S1: Proportion of patients aged 75 years and over (denominator) who receive a prescription for an oral antipsychotic (numerator)†
S2: Proportion of patients aged 65 years and over and currently treated with a diuretic and an angiotensin converting enzyme inhibitor or angiotensin receptor blocker (denominator) who receive a prescription for an oral non-steroidal anti-inflammatory drug (NSAID) (numerator) (the “triple whammy”)
S3: Proportion of patients aged 75 years and over (denominator) who receive a prescription for an oral NSAID without co-prescription of a gastroprotective drug (numerator)
S4: Proportion of patients aged 65 years and over and currently treated with aspirin or clopidogrel (denominator) who receive a prescription for an oral NSAID without co-prescription of a gastroprotective drug (numerator)
S5: Proportion of patients currently treated with an oral anticoagulant (denominator) who receive a prescription for an oral NSAID without co-prescription of a gastroprotective drug (numerator)
S6: Proportion of patients currently treated with an oral anticoagulant (denominator) who receive a prescription for aspirin or clopidogrel without co-prescription of a gastroprotective drug (numerator)
*For all indicators, proportion is defined as numerator/denominator, usually multiplied by 100 to convert to percentage
†As proxy of oral antipsychotic prescribing to older people with dementia. The prescribing dataset does not include diagnostic data, but our previous analysis of general practice data had shown that more than half of patients aged 75 years and over who received a prescription for an antipsychotic had a diagnosis of dementia. Given that dementia is under-recorded in this age group, our belief was that most over-75s given an antipsychotic would have dementia, and that even those without dementia would potentially benefit from having their treatment reviewed24
The study design drew on qualitative analysis of data from interviews with patients carried out during development of another intervention targeting safety of primary care prescribing,25 but there was no patient or public involvement in the study design, choice of outcome measures, or study conduct and no assessment of the burden of the intervention on patients. No patients were asked to advise on interpretation or writing up of results. There are no plans to disseminate the results of the research to study participants or the relevant patient community.
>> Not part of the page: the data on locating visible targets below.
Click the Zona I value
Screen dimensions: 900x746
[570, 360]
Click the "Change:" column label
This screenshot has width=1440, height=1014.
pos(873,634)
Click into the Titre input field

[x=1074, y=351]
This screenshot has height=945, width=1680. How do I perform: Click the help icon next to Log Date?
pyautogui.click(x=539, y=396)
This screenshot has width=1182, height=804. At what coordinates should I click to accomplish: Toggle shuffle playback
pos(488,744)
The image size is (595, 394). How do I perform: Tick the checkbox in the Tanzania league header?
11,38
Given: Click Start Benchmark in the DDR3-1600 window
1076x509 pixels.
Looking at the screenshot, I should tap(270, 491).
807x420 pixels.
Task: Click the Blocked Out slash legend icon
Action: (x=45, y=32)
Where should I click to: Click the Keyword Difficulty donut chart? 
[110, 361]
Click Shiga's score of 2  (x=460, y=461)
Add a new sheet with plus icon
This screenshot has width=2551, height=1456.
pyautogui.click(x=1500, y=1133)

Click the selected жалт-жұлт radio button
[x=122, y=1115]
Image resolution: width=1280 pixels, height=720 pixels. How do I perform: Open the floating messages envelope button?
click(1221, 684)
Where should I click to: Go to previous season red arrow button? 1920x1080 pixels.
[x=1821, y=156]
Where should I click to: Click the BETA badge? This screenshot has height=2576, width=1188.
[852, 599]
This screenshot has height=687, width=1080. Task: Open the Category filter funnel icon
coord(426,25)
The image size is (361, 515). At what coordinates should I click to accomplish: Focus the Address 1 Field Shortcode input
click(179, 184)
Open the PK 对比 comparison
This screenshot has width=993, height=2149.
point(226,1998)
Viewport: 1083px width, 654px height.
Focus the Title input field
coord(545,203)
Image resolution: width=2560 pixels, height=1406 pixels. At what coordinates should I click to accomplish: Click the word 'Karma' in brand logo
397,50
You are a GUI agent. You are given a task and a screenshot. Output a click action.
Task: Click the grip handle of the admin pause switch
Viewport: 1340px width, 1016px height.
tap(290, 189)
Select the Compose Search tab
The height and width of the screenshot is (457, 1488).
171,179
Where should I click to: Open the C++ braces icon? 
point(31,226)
We estimated the required sample size by using the n4prop function in the CRTSize library in R,26 27 with the number of patients per practice (mean 700), the primary outcome baseline rate (6.1%), and the intra-class correlation coefficient (1.26%) all calculated using the same routine dataset used to measure outcomes in the main trial. The planned primary comparisons in the study were the two intervention arms (arm 2 and arm 3) compared with usual care (arm 1) at 15 months, each to be tested at a significance level of 0.025. With 85 practices randomised to each arm, the study had 93% power to detect a 25% reduction in the percentage of high risk prescribing (from 6.1% to 4.5%) between usual care and the two intervention arms at the end of the study. We chose 25% on the basis of the findings of the PINCER intervention,13 for which the closest outcome (non-steroidal anti-inflammatory drug prescribing in people with a history of peptic ulcer) had a 42% reduction in odds at six months.13 We expected the EFIPPS intervention to be less effective as it was less intense, so we considered a 25% reduction important enough to use as the basis of the sample size calculation.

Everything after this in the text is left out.